The smallest coin will be one-tenth of an ounce and will be sold in both local currency and United States dollars at a price based on the prevailing international price of gold, plus 5 percent to cover the cost of production and distribution.
In July this year, the central bank introduced one-ounce gold coins.
Over 11 000 coins worth $11,4 billion have been sold to date, with corporates accounting for the biggest share.
RBZ governor, Dr John Mangudya, yesterday told The Sunday Mail that the introduction of the first gold coins significantly contributed to taming inflation, prompting the authorities to introduce small denominations that will further stabilise the economy.
“We shall be releasing an initial quantity of 4 500 gold coins of lower denomination from November 15, 2022 in line with our previous advice to the market,” Dr Mangudya said.
“The RBZ will be introducing one-tenth of an ounce, one-quarter and half of an ounce onto the market. So far, 11 475 gold coins have been sold for $11,4 billion,” he said.
The Mosi-oa Tunya gold coins, Dr Mangudya added, have been successful in mopping up excess liquidity in the economy.
“We will fulfil what we said earlier about the gold coins of smaller denominations to ensure that everyone has a chance to invest and store value in the gold coins.
“The response to gold coins has been positive, so, by introducing smaller denominations, demand is likely to increase and this will assist in mopping up liquidity from the market and enhance value of the local currency.”
The country’s month-on-month inflation fell for the fourth consecutive month in October.
Monetary authorities expect it to further decline to 3 percent by year-end, while the annual rate is anticipated to drop below 100 percent on the back of monetary and fiscal interventions Government is implementing.
Economist, Mr Eddie Cross, said the injection of more gold coins will have a positive impact on the economy.

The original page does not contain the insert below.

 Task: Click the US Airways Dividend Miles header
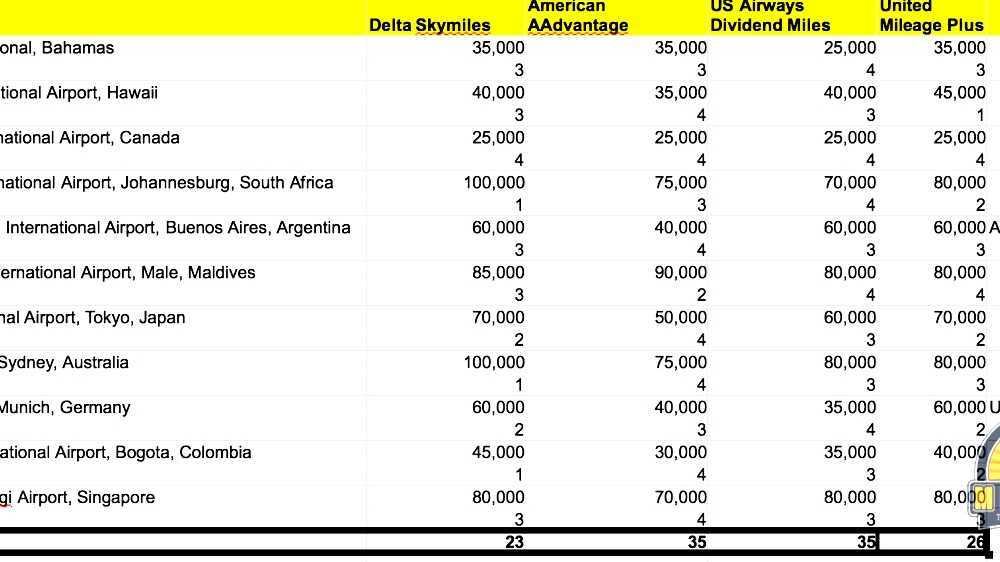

“So far, the response to gold coins has been positive. I have always been of the view that more gold coins were needed to make a significant impact on the economy. So, by introducing small denominations, the positive impact that the coins have had on the economy will surely be enhanced,” he said.
Another economist, Mr Prosper Chitambara, said the RBZ’s latest move dovetails with President Mnangagwa’s mantra of leaving no one and no place behind.
“They (gold coins) have been effective in terms of contributing to stability through mopping up of excess liquidity in the economy as well as providing an alternative investment asset. The subscription has been positive, especially by corporates,” he said.
“We are already seeing stability in terms of inflation numbers. Obviously, it is part of cocktail reforms which Government has been implementing.
“So, I think the response to smaller denominations of gold coins will be positive to small investors and for ordinary citizens to also be able to invest.”